Sebastio Salgado | Mountain Zebra

Lot Closed

September 13, 01:09 PM GMT

Estimate

11,000 - 19,000 SGD

Lot Details

Description

Sebastio Salgado 

1944 - 2025 


Mountain Zebra 

photography (Gelatin Silver Print)

50.8 by 61 cm. (unframed)

20 by 24 in. 

65 by 80 by 4 cm. (framed)

25⅝ by 31½ by 1⅝ in. 

Executed in 2005.

Courtesy of Sundaram Tagore Gallery 

Sebastião Salgado was a Brazilian-born artist-activist based in Paris. Salgado began his career as a professional photographer in 1973, working with various agencies, including Sygma, Gamma and Magnum Photos. In 1994, he and his wife Lélia Wanick Salgado formed Amazonas Images, an agency created exclusively for his work. Since the 1990s, Salgado and Wanick worked tirelessly on the restoration of a portion of the Atlantic Forest in the state of Minas Gerais, Brazil. In 1998, they succeeded in turning this land into a nature reserve and created the Instituto Terra, a non-governmental organisation dedicated to reforestation, conservation, environmental education and sustainable rural development.

 

Salgado is celebrated for his black-and-white photographs that document the impact of globalisation on workers in developing nations.
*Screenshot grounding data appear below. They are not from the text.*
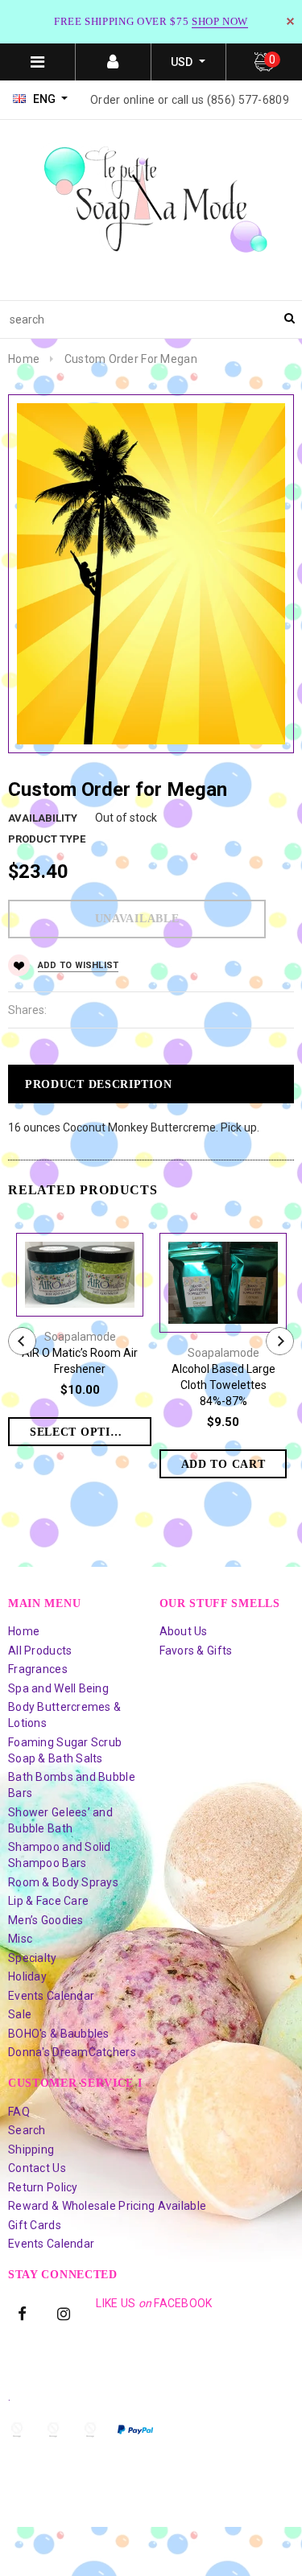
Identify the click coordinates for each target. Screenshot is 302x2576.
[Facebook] (22, 2312)
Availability (42, 818)
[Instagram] (63, 2312)
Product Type (46, 839)
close (290, 21)
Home (23, 358)
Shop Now (220, 21)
Describing his approach as photographing from inside the circle, Salgado lived with his subjects for weeks and immersed himself in their environment. As such, his images reflect a deep sense of empathy and respect, capturing the fragility and strength of the human spirit.

 

Mountain Zebras is part of Salgado’s long-term project Genesis (2004–2011), which the artist called his love letter to the planet. Genesis comprises breathtakingly beautiful black-and-white photographs of majestic landscapes, serene wildlife and ancient civilisations untouched by modern society. The series features scenes in remote locales: surreal icebergs in Antarctica, the isolated Zo’é tribe in Brazil, monumental crevices in Arizona’s Grand Canyon and Africa’s native animals in Kafue National Park, Zambia. The Genesis project, along with the Salgados’ Instituto Terra, reflect a dedication to showing the beauty of our planet, reversing the damage done to it and preserving it for the future.